Bem, caro leitor... esse pensamento também foi editado. Pode haver crianças lendo...
- Tá louco? Outro dia a gente conversa!
- Putz... Meu amigo Téo tá quase se matando! Naquele dia do ônibus, quando eu e a Kiara tínhamos um lance, você confundiu achando que ele te paquerava, mas não foi nada disso.
- O Téo? – Os olhos da enferma brilharam e ela soltou a porta. – Que tem ele? Entra aí, mas tem que ser rápido, tenho visita.
- Quem era, querida? – nesse momento, entra um homem na sala. Calvo, um tanto barrigudo, barba bem feita. Mas nu. Roni, de pé no meio da sala, arregala os olhos e dá um pulo pra trás. “Quiéisso?!”. O peladão, assustado, pega um vaso sobre a mesa para esconder suas “coisas” mas, na ânsia, acerta o saco. Ouve-se um grito de dor. O grito seguinte é de Tânia, bem mais agudo. O terceiro é Roni, dando outro passo pra trás. “Vai fazer o que com esse vaso, cara?!”.
O nudista careca volta correndo ao quarto.
- Tá com os zóio arregalado por quê, mané? Nunca viu homem pelado? Não tem espelho em casa?
- Mas você...
- Aê, sabidão, descobriu que não tô doente. Fala isso na EntreLaços e vai ficar ruim pra você!
Nosso herói nem ligou para a ameaça, hipnotizado pelas coxas da falsa magra sob a curta camisolinha.
- Puxa, você não é tão magra....
- Cuméquié?
- Quero dizer... Garota, tô nem aí se você tá doente ou tá dando...
- Olha o respeito, rapaz!
- ...eu só quero resolver minha situação. Naquele dia, eu tava mesmo dando um agá na Kiara, mas ele...
De repente o peladão retorna. Nem tão desnudo mais, está de shorts. Mas armado, e não me refiro ao conteúdo do calção. Uma faca na mão direita. E berra:
- Não é nada do que você tá pensando! Deixa a Tânia em paz, seu desgraçado!
Foram três passos de uma só vez para trás, fazendo com que Roni tropeçasse e caísse sobre o tapete, derrubando o telefone da mesinha.
- Eu amo essa mulher, okei? E se você não aceitar, a gente acerta as contas agora mesmo!
Roni molhava as calças enquanto ia de cócoras – de costas – em direção à porta. Serena e calma, com as mãos na cintura, a falsa enferma disse ao tresloucado seminu:
- Tu é retardado, Tucão? Esse não é meu marido.
Tucão ficou confuso, esperando informação complementar.
- É um panaca que veio conversar comigo. Tem uns rolos aí. Volta pro quarto que daqui a pouco a gente termina.
O gordinho começou a tremer, as pernas bambearam... “Graças a Deus... pensei que eu ia morrer”.
Ronildo foi se levantando aos poucos, torcendo para ninguém notar o jeans levemente úmido. Sentou-se no sofá ao lado.

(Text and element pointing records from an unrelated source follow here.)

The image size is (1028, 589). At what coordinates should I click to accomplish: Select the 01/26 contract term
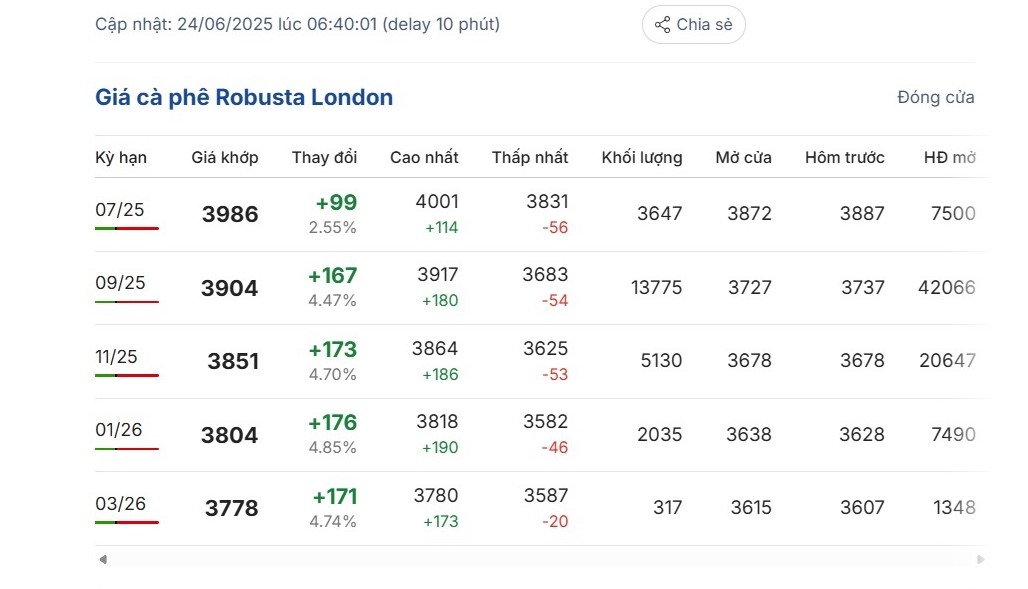tap(119, 430)
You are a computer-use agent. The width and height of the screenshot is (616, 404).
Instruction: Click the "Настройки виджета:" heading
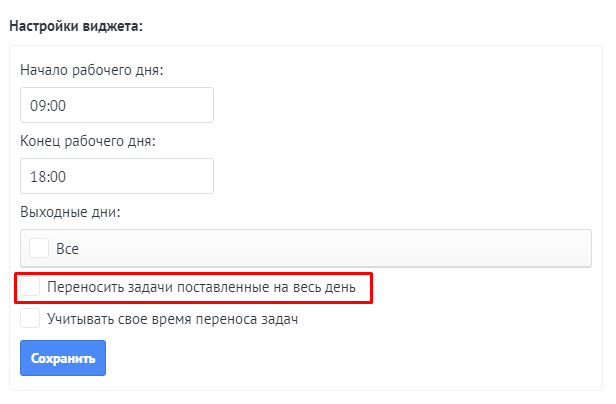coord(76,26)
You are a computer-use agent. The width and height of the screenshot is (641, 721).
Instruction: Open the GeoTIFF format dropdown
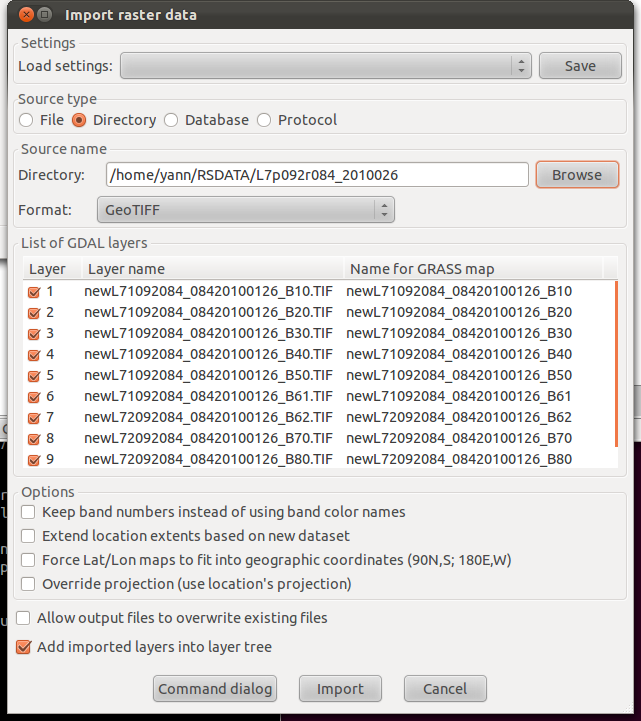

- Olha – retomou a amigável conversa nossa promíscua balconista -, enquanto você fazia aquele teatro com a Kiara, teu amigo ficou me secando, tá certo? Sorria toda hora e chegou até a piscar. Não tô louca, meu amigo, sei o que vi.
- Pode ter se confundido! Eu garanto que ele não fez nada!
- Se quer saber, esse Téo é mó gatinho. Se a tonta da noiva resolveu terminar, manda ele pra cá. Vou consolar direitinho...
Entre desanimado, assustado e excitado, Roni não sabia mais o que dizer. Mas enfim, perdido por um, perdido por dez.
- Viu... O Téo quer é voltar pra Laura, ele não tem olhos pra outra mulher. Você me desculpa, mas não tem chance com ele.
- Cê que pensa.
- Mas ó... Eu tô livre, gostei de você. Naquele dia mesmo, eu queria um jeito de me aproximar de você, mas a Kiara não deu brecha.
- Hummm... Saidinho você, hein, rapaz?
Roni aproximou-se de Tânia, abaixando o volume da voz.
- Será que a gente não pode se encontrar um dia des...
A frase foi interrompida pelo careca gorducho, agora de shorts e camiseta, que entrou correndo com a mesma faca na mão. “Agora eu te mato, fêladaputa!”.
Tânia ficou pensando como Roni conseguiu abrir a porta com tamanha destreza e rapidez. Viu apenas a imagem do magricelo ao longe, fugindo em desabalada carreira. O amante desistiu na saída da casa. Afinal, ainda era apenas “o amante”. Quanto a Roni, virou poeira.